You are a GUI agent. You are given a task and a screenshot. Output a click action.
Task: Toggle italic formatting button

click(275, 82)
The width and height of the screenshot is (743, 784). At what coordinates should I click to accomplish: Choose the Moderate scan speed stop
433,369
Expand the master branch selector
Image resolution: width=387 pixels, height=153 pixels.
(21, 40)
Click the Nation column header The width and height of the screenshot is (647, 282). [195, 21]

.....

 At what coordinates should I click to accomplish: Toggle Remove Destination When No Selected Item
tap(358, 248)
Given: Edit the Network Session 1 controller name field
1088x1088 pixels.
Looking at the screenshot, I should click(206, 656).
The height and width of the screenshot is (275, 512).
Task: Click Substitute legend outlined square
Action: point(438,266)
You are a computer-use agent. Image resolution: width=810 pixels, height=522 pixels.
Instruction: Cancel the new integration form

.....

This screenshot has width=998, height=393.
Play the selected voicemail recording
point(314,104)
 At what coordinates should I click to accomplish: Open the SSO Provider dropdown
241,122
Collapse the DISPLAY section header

.....

— Task directions —
Number of lines holding the word "agent" in the material: give this value and nothing more.

— Answer to this exercise —
2